Als Callum ihn immer noch fragend ansah, platzte es förmlich aus Rick heraus:

»Was ihr hier veranstaltet ist ein Zirkus! Ein absoluter Zirkus. Ich hoffe, ihr habt euren Spaß gehabt! Macht was ihr wollt, nur macht es ohne mich...«

aufgebracht fuhr er fort: »Ich bin aus einer Welt heraus gestorben, die nur aus Zwängen und Abhängigkeiten bestand. Und jetzt stehe ich hier und soll über mich abstimmen lassen? Danke, da mache ich nicht mit!«

Rick starrte Callum herausfordernd an. Der hatte mit offenem Mund Ricks Redeschwall über sich ergehen lassen. Jetzt wich aus seinem Gesicht die Überraschung und machte wortloser Anerkennung Platz. Von den Rängen war in inzwischen ein Raunen zu vernehmen. Callum sah sich um und fragte:

»Soll Misaki dich nach draußen begleiten?«

»Misaki ist der Letzte, den ich jetzt sehen will!«

»Hast du etwas dagegen, wenn ich dich begleite?« , fragte Callum unsicher.

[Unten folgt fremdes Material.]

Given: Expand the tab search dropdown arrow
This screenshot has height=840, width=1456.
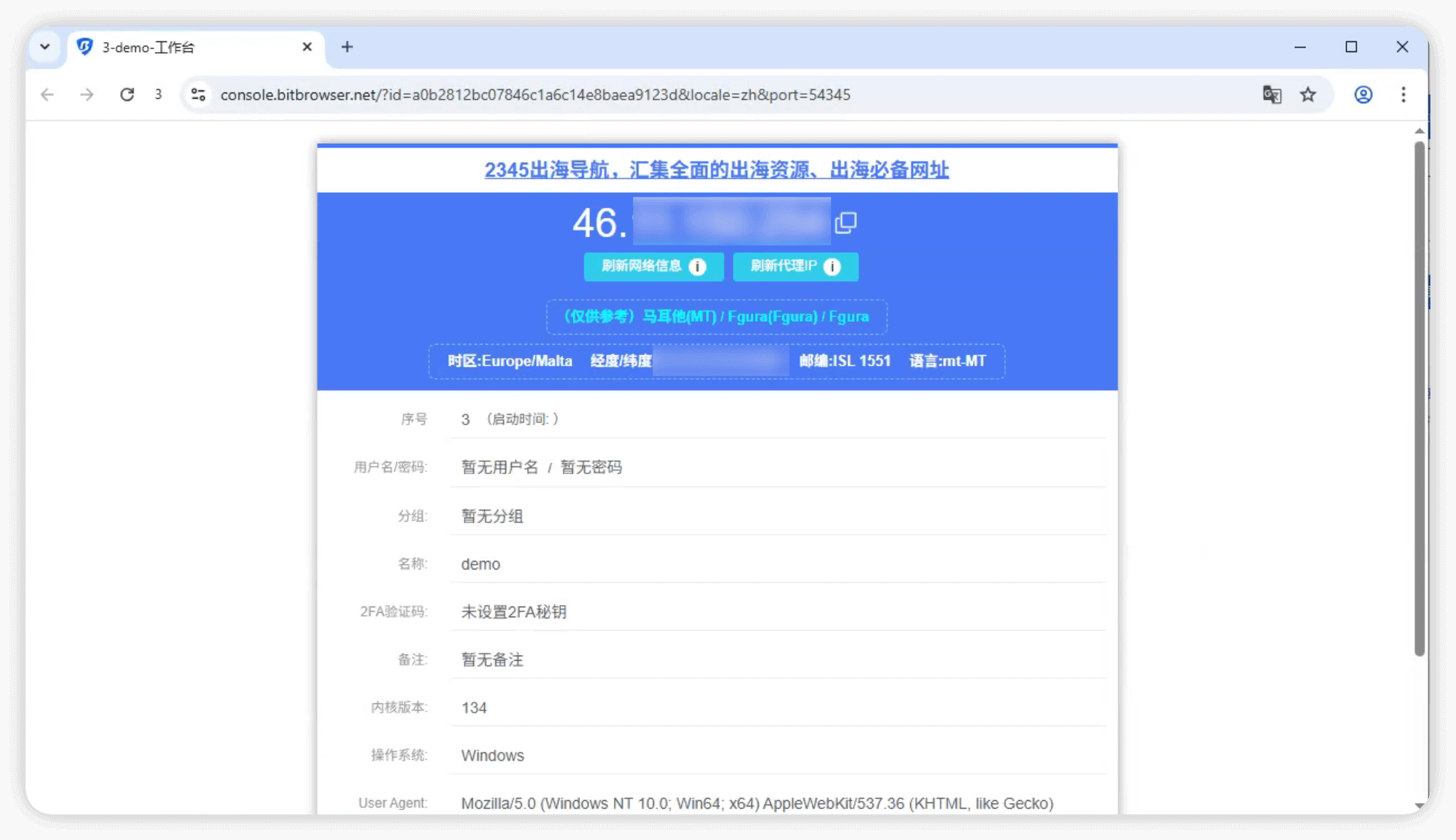Looking at the screenshot, I should pyautogui.click(x=45, y=47).
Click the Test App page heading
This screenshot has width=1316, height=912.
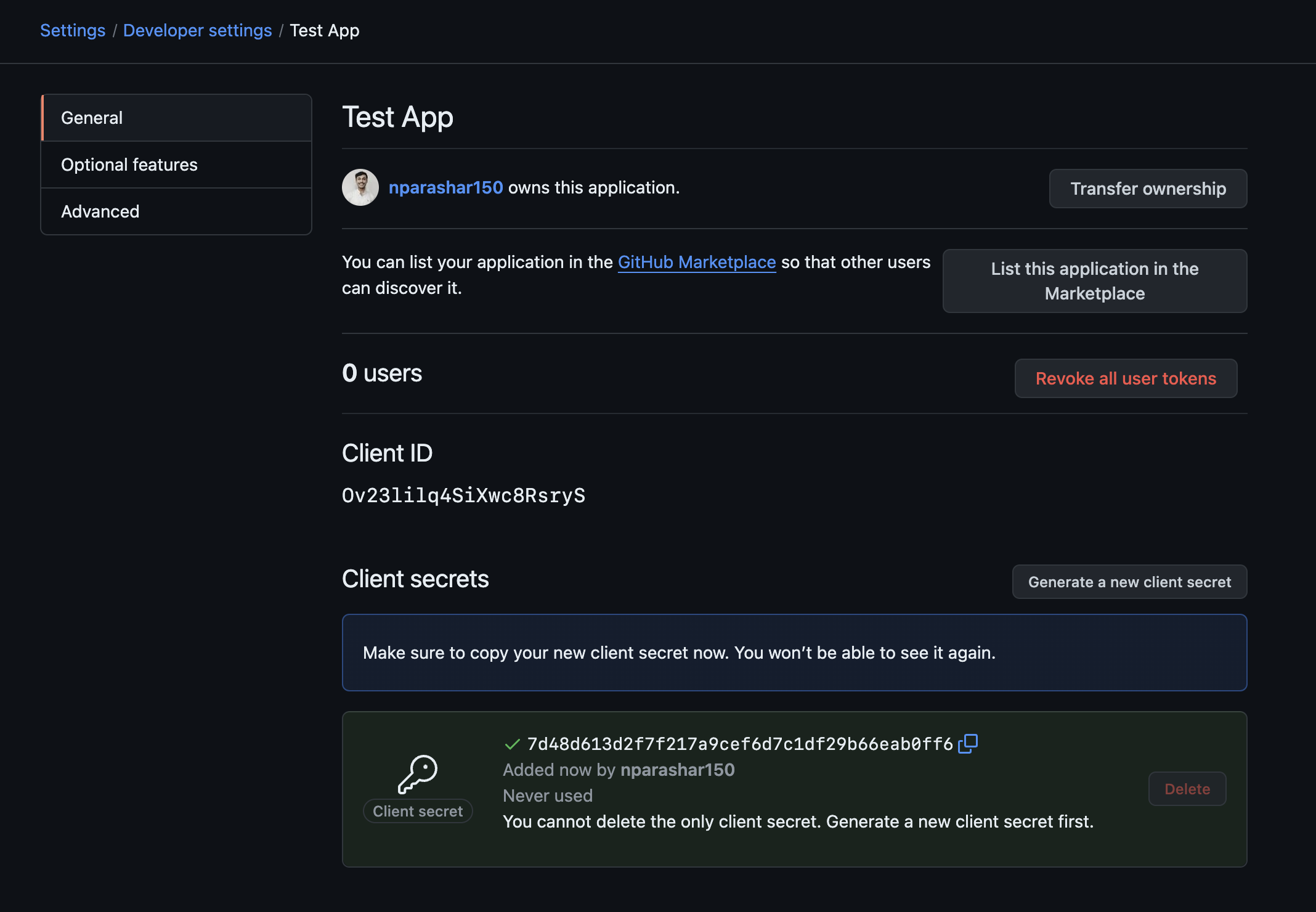(398, 117)
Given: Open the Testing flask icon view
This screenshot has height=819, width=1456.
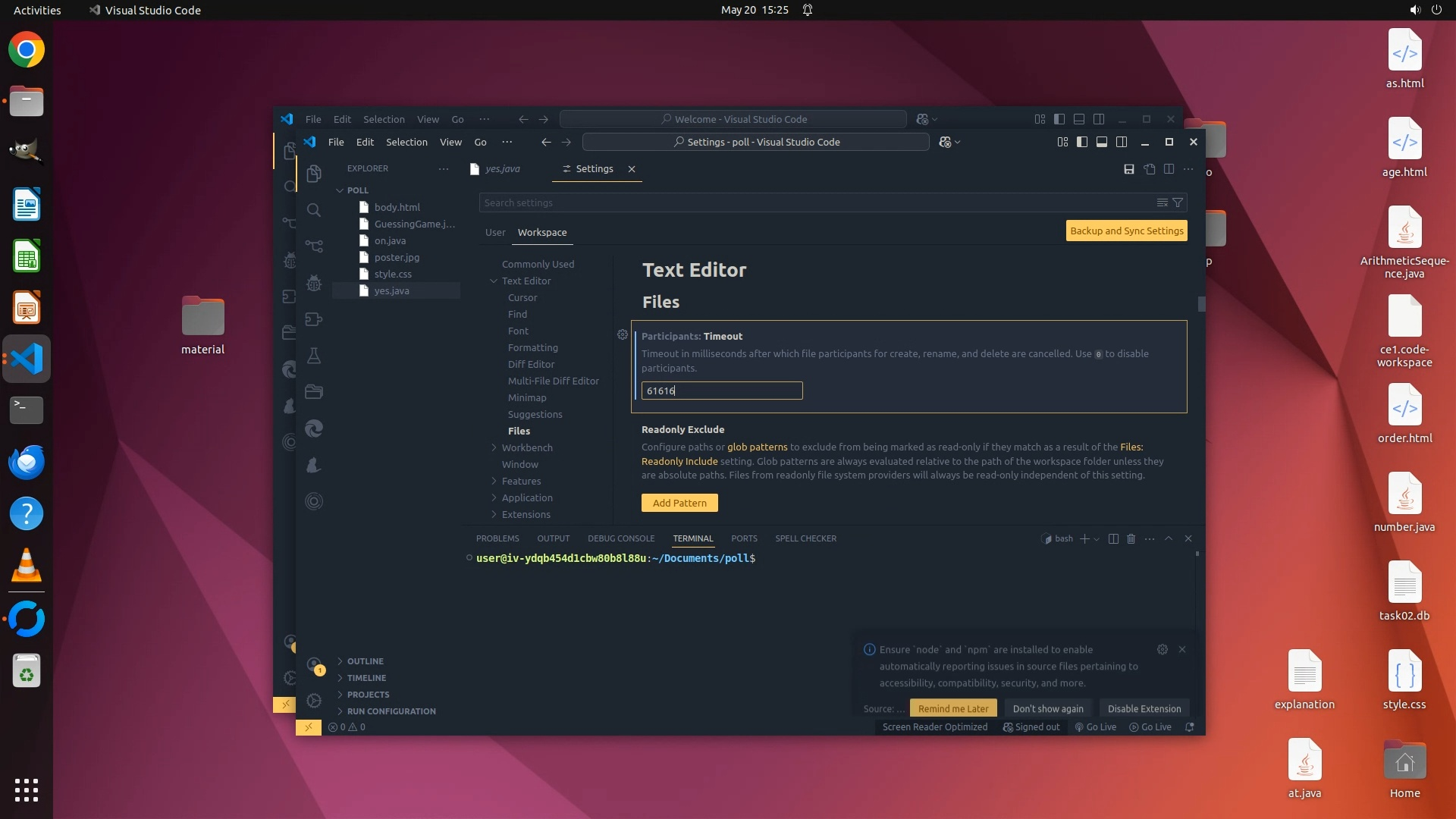Looking at the screenshot, I should [x=314, y=356].
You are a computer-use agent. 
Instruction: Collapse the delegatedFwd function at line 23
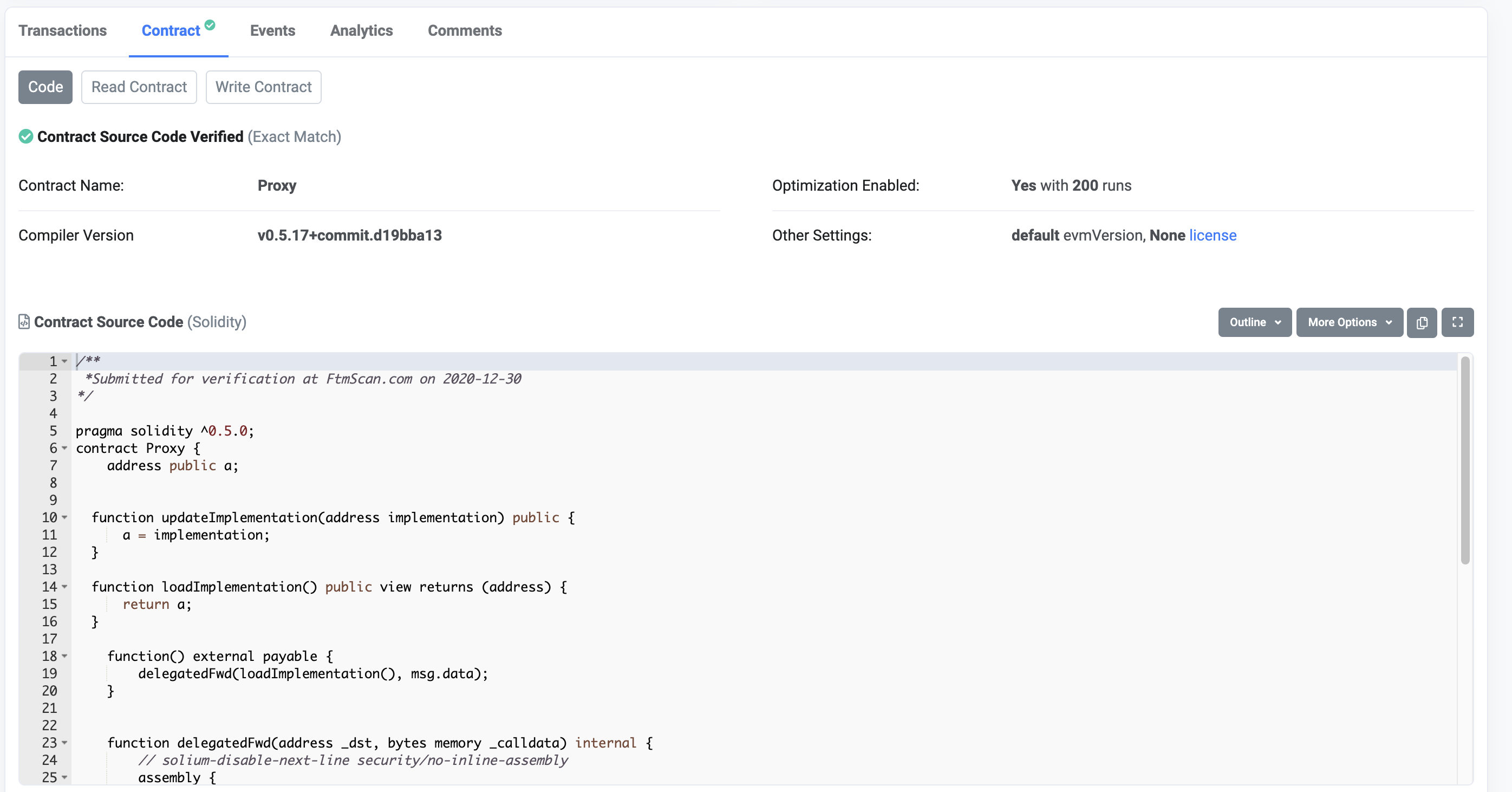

Rick hatte sich durch die verbindliche Art Callums wieder beruhigt. Er sah ihn an und schüttelte verneinend den Kopf.

»Es tut mir Leid«, sagte er dann doch noch. »Es war nicht persönlich gemeint.«

»Ich weiß«, antwortete Callum und schwebte die Brücke herab, der großen Öffnung entgegen. Rick folgte ihm nachdenklich. Draußen kamen sie kurz über der Wasserfläche zum Stehen.

»Du kannst mich jederzeit anrufen und um Hilfe bitten, wenn du sie benötigst«, sagte Callum. »Anrufen?«, erwiderte Rick ungläubig.

»Du musst wissen, dass man in dieser Welt seinen Standort auch blitzschnell verändern kann. Denkst du konzentriert an eine bestimmte Stelle, bist du im selben Augenblick dort. Mit Personen verhält es sich ebenso. Möchtest du jemanden sofort sehen, denke konzentriert an ihn und wünsche dir dort zu sein. Wenn du also Hilfe benötigst, nimm Verbindung zu mir auf. Übe es aber erst mit kleineren Distanzen.«

»Danke«, sagte Rick kleinlaut.

»Den Mantel muss ich wieder mitnehmen.« Callum hatte bedauernd die Hand ausgestreckt. Der Umhang löste sich von Rick und schwebte an seine Seite.

»Wohin kann ich gehen?«

»Du solltest versuchen Anna zu finden. Vielleicht kannst du deine Schuld bei ihr tilgen. Es wird aber nicht einfach sein, sie zu finden. Übrigens, es kann auch sein. dass sie noch lebt. Hier ist sie jedenfalls nicht angekommen, was natürlich nichts heißen muss, denn es gibt Millionen Planeten dieser Art. Du hast dich aber sehr schnell vom Unfallort entfernt. Deshalb kannst du nicht sicher sein, dass sie gestorben ist. Suche sie. Zeit genug hast du, denn du bist hier in der Ewigkeit angekommen. - Ich wünsche dir viel Glück!«

Callum verbeugte sich und schwebte nach oben in das Stadion zurück. Seine Worte klangen in Rick nach. War Anna auf einem der unzähligen Planeten hier im Jenseits angekommen, wie Callum vermutete? Oder war sie nicht gestorben? Konnte man so einen Sturz überleben? Er wusste es nicht.